▶ [TASK DETAILS]
All of the records below must be reproduced exactly, minus any pictures.

▶ [DATA EXCERPTS]
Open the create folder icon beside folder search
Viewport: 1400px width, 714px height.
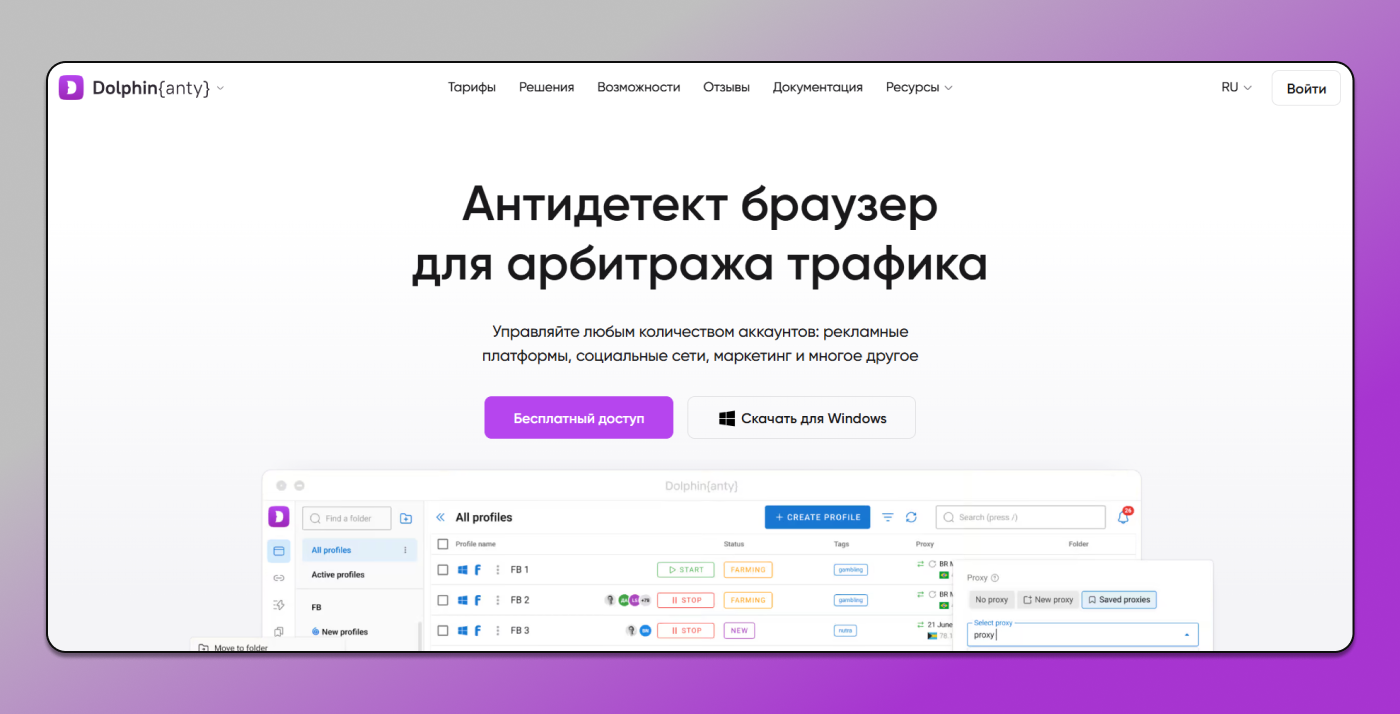[405, 518]
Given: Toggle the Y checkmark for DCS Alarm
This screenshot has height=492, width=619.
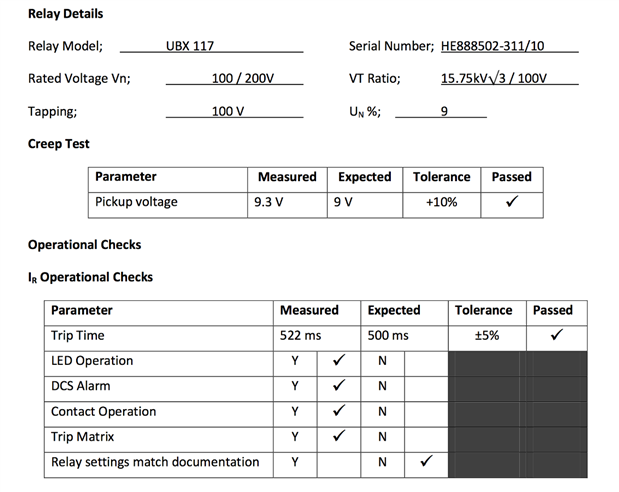Looking at the screenshot, I should pos(339,386).
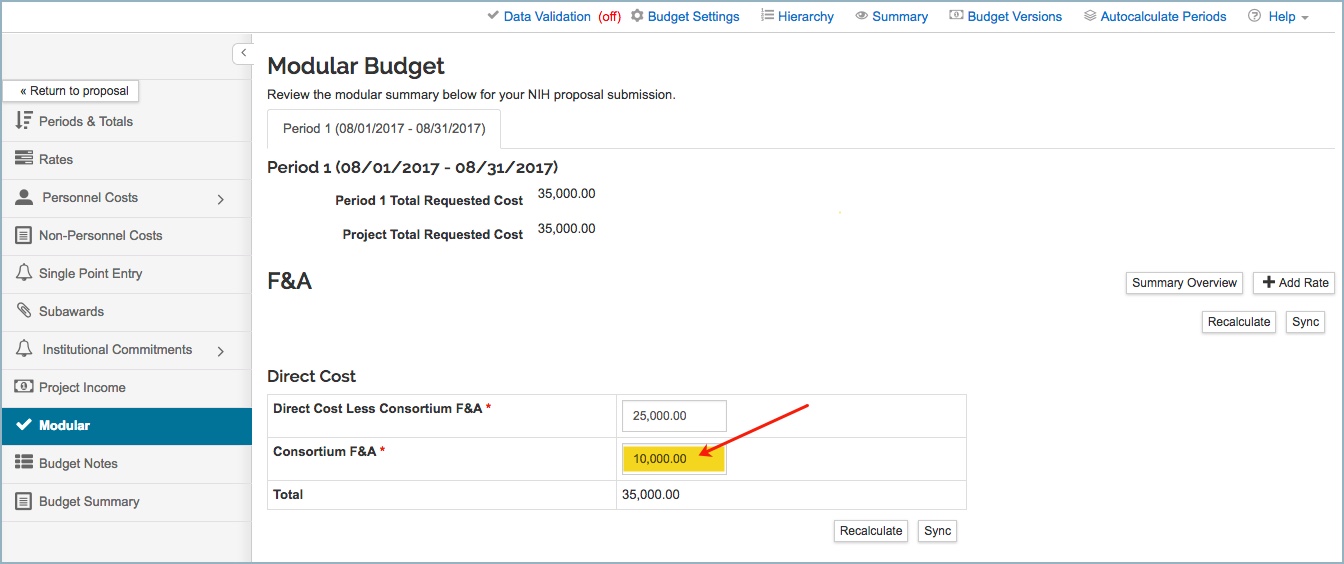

▶ [WRITTEN RESPONSE]
Open the create folder icon beside folder search
Viewport: 1400px width, 714px height.
[405, 518]
Given: Toggle the Y checkmark for DCS Alarm
This screenshot has height=492, width=619.
Looking at the screenshot, I should pos(339,386).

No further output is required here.